To wrap things up, I will share a bit of my personal opinion on compression. But first, to sum up this article, I would say that compression is something that can drastically change a sound (#captainobvious) and the balance of a mix.

It is not something to use in a casual or uninformed way, it needs to have a purpose and satisfy a vision… in my humble opinion. Because compression can also have impacts that may be undesirable. This is when parallel compression can become especially useful. But, as we saw earlier, this can also act as an additional source of confusion. So how to use compression properly? When? Which compressor and attack/release times to choose? Which ratio? Knee? Well, I hope this article is helpful to you in finding an answer to these questions, or at least gets you started in the right direction. Being able to answer all of this, in every situation, takes time! Yes, I am sorry to say it: time, experience, trial and error, discussion, etc. There are no shortcuts to knowledge and no shortcut to technical abilities and awareness on how/when to use that knowledge in a real-life scenario.

Now my opinion about compression. When I first began, it was a love/hate/fear relationship. At first I thought “woooow punchy, louder, saturaaaation”. And then I realized that plugins induce artifacts (aliasing, weird behaviors etc.) in addition to the compression’s artifacts. So I went the opposite “Al Schmitt way”: Using as little compression as possible to keep the integrity of the source. But this resulted in my mixes often sounding a bit dead and not exciting enough. Like a nice demo. So where am I now? Currently, when it comes to compression, “it depends” (the classic audio engineer answer haha). If you are mixing a song that is supposed to sound natural, lively, and “organic” (folk music, songs without a lot of percussion or percussive elements, etc), I urge you to start working with volume automation instead of compression. If you can balance the whole mix with just automation instead of EQ or compression, then that is pretty amazing and speaks volumes about the recording as well! And yes, even on the vocal! Compressing a vocal seems to almost be an auto-pilot thing nowadays. But it does not always need to be compressed, especially if your automation work is bold and precise.

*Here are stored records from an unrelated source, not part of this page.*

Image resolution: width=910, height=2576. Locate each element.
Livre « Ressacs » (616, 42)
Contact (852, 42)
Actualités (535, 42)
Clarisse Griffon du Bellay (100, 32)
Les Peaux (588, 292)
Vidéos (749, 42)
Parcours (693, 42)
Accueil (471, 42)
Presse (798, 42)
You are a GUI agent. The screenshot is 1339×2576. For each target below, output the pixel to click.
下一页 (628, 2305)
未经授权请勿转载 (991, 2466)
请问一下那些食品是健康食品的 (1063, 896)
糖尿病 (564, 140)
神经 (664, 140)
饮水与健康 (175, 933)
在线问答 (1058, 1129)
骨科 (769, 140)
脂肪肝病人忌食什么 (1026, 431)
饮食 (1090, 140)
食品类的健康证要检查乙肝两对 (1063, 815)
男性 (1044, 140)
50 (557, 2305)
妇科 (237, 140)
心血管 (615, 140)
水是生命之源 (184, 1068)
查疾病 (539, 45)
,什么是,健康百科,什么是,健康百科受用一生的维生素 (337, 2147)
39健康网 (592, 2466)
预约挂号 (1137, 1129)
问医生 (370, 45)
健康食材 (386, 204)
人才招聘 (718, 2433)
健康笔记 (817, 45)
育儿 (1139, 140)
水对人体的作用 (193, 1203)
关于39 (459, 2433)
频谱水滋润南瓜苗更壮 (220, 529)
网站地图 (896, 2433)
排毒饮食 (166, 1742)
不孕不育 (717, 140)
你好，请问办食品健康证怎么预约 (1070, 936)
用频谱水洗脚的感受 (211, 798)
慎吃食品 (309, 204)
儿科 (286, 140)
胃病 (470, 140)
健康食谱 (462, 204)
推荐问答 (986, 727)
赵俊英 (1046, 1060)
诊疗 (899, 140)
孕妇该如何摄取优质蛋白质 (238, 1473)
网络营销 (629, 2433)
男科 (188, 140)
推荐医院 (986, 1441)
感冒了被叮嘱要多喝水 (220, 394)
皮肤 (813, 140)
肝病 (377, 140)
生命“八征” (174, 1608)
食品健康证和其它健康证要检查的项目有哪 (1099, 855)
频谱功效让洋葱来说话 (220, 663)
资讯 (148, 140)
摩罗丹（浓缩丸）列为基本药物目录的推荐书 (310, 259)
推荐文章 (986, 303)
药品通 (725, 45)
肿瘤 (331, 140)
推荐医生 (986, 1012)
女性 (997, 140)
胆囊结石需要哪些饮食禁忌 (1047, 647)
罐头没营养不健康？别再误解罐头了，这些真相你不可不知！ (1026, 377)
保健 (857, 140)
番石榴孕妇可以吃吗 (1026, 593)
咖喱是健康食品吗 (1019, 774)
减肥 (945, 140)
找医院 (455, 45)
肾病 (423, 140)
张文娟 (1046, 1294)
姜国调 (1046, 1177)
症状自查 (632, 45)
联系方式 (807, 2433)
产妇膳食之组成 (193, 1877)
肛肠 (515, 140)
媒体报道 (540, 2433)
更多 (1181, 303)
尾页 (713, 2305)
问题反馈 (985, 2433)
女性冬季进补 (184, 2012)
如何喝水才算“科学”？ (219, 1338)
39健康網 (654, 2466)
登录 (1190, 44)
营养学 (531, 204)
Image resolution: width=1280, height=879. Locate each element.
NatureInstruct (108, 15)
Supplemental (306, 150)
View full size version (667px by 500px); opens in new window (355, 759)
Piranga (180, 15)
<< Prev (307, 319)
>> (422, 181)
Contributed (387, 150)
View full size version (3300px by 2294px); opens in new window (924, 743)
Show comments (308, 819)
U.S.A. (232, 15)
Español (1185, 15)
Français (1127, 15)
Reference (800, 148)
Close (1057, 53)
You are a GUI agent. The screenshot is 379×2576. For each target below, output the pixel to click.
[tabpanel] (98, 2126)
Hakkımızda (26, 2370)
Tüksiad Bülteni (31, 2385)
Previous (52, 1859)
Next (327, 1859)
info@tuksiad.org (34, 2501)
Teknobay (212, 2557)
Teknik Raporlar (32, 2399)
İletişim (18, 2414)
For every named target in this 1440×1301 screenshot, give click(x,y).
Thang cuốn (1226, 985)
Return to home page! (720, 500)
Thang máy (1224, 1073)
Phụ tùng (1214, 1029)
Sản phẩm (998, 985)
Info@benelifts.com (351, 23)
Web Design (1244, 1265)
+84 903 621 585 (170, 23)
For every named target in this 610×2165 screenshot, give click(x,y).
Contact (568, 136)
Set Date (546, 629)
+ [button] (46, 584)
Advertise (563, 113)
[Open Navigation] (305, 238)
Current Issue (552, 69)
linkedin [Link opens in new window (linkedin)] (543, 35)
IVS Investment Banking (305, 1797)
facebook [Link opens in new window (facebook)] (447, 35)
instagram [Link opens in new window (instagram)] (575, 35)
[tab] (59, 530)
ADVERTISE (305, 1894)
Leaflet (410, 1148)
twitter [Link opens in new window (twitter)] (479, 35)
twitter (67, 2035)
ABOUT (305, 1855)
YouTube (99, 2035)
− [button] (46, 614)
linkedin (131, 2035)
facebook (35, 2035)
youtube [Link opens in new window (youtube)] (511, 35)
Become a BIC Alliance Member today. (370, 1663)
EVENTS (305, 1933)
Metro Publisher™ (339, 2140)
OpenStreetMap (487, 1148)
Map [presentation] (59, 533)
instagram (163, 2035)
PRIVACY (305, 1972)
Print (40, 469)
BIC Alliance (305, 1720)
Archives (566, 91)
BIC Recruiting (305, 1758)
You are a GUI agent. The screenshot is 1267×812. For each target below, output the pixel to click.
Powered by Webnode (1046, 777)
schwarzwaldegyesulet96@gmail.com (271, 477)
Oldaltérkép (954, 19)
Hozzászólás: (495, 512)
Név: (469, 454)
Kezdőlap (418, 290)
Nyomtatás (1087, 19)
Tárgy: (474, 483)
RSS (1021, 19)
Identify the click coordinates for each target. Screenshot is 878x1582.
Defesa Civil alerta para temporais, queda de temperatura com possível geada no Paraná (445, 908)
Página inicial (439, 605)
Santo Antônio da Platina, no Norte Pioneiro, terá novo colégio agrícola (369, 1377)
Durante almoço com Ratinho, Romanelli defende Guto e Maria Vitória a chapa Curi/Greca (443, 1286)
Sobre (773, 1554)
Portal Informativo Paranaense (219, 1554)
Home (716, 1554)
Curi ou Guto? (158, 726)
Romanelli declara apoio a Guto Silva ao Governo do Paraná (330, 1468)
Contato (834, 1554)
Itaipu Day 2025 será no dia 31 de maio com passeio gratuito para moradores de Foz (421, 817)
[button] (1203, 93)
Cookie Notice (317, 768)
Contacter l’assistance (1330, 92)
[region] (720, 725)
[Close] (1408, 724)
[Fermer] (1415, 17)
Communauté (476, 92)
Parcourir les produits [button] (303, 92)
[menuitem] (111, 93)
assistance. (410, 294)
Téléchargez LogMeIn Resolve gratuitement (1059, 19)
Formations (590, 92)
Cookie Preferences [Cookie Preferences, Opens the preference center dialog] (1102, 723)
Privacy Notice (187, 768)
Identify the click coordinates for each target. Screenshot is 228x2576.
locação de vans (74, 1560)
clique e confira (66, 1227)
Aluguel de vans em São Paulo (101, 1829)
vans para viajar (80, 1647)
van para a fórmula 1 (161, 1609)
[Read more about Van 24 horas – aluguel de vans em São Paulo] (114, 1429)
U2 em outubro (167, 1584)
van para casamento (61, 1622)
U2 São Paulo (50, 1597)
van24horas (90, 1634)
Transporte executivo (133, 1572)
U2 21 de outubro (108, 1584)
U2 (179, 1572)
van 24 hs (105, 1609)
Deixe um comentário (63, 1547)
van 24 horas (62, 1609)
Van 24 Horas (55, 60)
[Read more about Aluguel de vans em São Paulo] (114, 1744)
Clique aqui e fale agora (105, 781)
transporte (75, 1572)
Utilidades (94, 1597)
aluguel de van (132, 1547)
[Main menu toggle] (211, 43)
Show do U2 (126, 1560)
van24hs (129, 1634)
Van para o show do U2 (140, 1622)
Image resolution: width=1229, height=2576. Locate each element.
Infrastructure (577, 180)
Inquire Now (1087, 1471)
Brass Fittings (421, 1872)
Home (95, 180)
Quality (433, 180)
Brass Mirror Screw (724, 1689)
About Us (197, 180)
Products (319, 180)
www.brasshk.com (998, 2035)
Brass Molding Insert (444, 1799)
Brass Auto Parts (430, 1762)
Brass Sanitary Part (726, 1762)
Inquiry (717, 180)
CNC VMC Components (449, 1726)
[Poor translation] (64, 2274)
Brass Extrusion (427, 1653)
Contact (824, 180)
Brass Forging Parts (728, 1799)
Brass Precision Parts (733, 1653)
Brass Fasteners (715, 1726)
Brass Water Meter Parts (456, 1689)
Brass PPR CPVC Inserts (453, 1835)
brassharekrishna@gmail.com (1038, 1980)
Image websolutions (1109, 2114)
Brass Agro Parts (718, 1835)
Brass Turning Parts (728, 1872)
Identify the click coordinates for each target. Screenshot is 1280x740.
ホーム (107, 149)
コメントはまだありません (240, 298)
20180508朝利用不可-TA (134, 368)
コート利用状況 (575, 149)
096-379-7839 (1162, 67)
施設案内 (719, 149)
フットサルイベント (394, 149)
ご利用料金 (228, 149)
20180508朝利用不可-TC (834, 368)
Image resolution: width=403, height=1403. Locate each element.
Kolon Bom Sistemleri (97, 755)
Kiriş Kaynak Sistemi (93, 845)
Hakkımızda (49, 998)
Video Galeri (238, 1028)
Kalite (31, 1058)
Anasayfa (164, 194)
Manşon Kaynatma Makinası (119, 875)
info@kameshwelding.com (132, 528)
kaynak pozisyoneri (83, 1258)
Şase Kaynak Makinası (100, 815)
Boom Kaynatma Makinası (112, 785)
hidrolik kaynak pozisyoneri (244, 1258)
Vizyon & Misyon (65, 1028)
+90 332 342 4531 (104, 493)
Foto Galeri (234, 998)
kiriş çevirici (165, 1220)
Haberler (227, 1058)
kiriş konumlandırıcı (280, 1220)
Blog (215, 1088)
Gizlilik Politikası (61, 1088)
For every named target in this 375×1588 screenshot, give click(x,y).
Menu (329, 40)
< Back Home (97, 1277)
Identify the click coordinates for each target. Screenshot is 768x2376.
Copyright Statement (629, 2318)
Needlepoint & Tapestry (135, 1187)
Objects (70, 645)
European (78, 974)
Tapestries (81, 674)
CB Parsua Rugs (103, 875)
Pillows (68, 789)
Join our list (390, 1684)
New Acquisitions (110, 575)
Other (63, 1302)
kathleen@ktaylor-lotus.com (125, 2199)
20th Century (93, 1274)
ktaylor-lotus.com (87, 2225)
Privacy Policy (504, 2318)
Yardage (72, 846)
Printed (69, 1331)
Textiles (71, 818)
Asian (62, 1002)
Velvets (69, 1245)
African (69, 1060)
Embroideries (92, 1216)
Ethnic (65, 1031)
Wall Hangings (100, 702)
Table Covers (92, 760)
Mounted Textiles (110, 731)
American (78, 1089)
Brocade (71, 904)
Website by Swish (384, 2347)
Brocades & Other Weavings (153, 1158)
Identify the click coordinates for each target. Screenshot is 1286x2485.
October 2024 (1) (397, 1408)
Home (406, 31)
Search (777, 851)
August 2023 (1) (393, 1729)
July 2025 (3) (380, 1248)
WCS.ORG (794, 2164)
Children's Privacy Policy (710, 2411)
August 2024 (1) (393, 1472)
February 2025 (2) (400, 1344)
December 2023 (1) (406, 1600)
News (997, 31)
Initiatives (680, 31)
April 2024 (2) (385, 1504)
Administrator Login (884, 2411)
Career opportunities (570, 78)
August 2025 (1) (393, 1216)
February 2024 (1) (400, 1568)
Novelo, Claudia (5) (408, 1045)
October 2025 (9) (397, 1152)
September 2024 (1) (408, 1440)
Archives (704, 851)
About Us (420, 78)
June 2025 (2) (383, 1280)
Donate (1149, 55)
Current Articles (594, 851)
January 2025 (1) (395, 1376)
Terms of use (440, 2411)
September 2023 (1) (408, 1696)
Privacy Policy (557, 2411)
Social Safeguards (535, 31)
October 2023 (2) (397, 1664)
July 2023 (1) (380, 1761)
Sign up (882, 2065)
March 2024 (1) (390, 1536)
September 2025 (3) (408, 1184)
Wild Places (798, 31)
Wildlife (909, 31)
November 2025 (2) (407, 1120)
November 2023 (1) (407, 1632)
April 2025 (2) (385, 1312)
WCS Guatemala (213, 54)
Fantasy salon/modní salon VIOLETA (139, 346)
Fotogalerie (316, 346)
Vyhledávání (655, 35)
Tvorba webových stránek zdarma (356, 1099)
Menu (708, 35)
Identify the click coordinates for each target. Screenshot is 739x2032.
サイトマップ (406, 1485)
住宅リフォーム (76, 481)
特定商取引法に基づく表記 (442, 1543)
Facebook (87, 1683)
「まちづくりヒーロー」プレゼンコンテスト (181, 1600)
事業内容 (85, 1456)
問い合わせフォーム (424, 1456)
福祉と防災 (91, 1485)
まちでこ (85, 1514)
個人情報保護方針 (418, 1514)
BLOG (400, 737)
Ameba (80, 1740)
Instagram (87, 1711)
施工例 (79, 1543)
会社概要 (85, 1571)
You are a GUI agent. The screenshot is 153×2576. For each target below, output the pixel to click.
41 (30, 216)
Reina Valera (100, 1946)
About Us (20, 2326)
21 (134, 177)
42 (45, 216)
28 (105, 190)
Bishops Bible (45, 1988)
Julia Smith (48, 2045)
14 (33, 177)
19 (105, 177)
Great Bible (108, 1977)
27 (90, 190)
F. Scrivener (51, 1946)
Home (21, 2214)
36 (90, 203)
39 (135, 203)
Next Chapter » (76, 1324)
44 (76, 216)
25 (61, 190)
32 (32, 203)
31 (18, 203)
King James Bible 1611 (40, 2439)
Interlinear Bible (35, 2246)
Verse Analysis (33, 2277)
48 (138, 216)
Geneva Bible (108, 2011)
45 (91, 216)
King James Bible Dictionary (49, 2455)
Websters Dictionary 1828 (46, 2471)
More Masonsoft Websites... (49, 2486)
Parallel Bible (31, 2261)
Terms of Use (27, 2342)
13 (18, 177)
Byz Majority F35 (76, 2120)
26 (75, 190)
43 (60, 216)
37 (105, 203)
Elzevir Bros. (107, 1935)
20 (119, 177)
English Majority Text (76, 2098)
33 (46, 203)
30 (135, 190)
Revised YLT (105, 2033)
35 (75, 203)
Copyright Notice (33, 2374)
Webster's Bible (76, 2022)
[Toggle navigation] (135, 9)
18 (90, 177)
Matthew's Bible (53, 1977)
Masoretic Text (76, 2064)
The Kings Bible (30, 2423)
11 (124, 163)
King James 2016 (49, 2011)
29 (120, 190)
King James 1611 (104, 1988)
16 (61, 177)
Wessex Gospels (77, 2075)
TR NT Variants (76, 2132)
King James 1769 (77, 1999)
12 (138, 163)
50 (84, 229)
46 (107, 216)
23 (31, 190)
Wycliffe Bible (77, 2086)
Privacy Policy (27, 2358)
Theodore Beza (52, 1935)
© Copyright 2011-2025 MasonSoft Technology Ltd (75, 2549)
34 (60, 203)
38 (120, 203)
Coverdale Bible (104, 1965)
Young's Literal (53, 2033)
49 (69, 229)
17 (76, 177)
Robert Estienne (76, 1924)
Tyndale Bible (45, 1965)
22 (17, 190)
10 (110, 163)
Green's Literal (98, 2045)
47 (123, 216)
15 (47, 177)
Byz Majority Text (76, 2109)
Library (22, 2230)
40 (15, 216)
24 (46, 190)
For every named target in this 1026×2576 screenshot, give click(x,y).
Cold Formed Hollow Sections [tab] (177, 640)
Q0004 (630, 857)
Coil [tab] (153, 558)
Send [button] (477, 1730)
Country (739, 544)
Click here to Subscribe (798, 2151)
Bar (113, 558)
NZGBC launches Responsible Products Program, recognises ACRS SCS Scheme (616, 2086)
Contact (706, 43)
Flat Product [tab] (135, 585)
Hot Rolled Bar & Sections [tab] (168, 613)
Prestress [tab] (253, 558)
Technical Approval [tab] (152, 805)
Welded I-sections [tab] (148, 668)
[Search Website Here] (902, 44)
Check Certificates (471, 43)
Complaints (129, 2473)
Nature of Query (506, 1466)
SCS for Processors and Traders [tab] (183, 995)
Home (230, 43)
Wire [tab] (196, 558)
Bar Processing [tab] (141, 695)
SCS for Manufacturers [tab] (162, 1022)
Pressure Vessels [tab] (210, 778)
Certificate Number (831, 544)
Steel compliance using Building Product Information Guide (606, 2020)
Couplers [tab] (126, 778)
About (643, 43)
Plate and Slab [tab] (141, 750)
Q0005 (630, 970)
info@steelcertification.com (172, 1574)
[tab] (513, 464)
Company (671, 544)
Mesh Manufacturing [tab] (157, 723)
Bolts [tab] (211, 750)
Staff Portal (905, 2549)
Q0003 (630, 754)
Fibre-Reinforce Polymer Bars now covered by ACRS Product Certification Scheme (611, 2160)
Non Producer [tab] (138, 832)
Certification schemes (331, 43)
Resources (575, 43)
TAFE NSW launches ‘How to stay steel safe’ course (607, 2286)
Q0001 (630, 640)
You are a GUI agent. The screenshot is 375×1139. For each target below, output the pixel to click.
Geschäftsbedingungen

You just received a song with 135 tracks of different plucky synths, funk guitars, vocal harmonies, percussion instruments, etc… if you don’t want to use compression it is going to be a lot harder and longer to make everything work together. You will need to compress elements so they all don’t stand out in the mix and fight with the main elements of the song (lead, kick, and snare for example). And that is also when you can revisit this article to remind yourself of some ways to balance the mix with different compression times, and of the other techniques we touched on. So don’t be afraid of compression, but please, for the love of music, don’t do it on auto-pilot. Always question what you read (this article to start with!), what you see, and what you hear. Be curious about everything you can if you want to seriously pursue this craft. There are plenty of engineers/producers. But you can still stand out of the crowd if you are not afraid to learn, to try, and to avoid lazy shortcuts in order to have a precise thought behind everything you do. Have fun mixing and tweaking!